DATA TO PROCESS Start Marker
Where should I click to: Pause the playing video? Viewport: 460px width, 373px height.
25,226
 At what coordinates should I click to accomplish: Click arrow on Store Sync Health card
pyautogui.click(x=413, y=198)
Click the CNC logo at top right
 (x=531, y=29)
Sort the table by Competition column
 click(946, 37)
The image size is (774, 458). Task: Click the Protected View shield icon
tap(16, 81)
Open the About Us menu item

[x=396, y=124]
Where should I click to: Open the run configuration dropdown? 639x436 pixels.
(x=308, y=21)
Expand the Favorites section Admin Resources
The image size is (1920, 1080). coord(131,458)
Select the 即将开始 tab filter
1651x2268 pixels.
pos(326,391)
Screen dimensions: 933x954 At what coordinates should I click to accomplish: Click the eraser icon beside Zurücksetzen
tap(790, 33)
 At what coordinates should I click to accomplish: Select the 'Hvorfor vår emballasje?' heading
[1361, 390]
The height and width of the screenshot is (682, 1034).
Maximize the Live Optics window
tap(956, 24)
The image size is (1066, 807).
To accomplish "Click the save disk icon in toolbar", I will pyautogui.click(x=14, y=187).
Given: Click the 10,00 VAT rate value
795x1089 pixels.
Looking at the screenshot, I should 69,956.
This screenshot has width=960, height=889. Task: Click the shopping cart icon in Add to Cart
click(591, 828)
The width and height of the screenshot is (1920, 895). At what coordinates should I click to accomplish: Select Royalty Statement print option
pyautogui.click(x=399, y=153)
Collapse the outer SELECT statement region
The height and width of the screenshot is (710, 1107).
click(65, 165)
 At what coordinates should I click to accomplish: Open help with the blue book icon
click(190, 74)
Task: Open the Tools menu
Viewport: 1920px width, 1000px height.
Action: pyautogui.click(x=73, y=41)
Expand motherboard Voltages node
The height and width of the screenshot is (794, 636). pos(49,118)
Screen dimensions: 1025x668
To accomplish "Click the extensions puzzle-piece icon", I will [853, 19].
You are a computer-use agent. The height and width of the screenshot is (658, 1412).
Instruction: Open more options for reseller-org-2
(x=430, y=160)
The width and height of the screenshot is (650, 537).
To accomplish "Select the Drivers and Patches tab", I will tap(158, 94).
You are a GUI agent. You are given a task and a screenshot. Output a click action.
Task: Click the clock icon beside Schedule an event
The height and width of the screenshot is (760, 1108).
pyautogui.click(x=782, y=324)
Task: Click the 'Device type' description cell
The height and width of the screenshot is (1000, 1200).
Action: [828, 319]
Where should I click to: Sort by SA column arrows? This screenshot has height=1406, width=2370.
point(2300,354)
DATA TO PROCESS End Marker
WHAT THE TASK REQUIRES:
Give back exactly the material above from its opening line to the line bearing "Collapse the outer SELECT statement region".

RESPONSE:
Where should I click to: Pause the playing video? Viewport: 460px width, 373px height.
25,226
 At what coordinates should I click to accomplish: Click arrow on Store Sync Health card
pyautogui.click(x=413, y=198)
Click the CNC logo at top right
 (x=531, y=29)
Sort the table by Competition column
 click(946, 37)
The image size is (774, 458). Task: Click the Protected View shield icon
tap(16, 81)
Open the About Us menu item

[x=396, y=124]
Where should I click to: Open the run configuration dropdown? 639x436 pixels.
(x=308, y=21)
Expand the Favorites section Admin Resources
The image size is (1920, 1080). coord(131,458)
Select the 即将开始 tab filter
1651x2268 pixels.
pos(326,391)
Screen dimensions: 933x954 At what coordinates should I click to accomplish: Click the eraser icon beside Zurücksetzen
tap(790, 33)
 At what coordinates should I click to accomplish: Select the 'Hvorfor vår emballasje?' heading
[1361, 390]
The height and width of the screenshot is (682, 1034).
Maximize the Live Optics window
tap(956, 24)
The image size is (1066, 807).
To accomplish "Click the save disk icon in toolbar", I will pyautogui.click(x=14, y=187).
Given: Click the 10,00 VAT rate value
795x1089 pixels.
Looking at the screenshot, I should 69,956.
This screenshot has width=960, height=889. Task: Click the shopping cart icon in Add to Cart
click(591, 828)
The width and height of the screenshot is (1920, 895). At what coordinates should I click to accomplish: Select Royalty Statement print option
pyautogui.click(x=399, y=153)
Collapse the outer SELECT statement region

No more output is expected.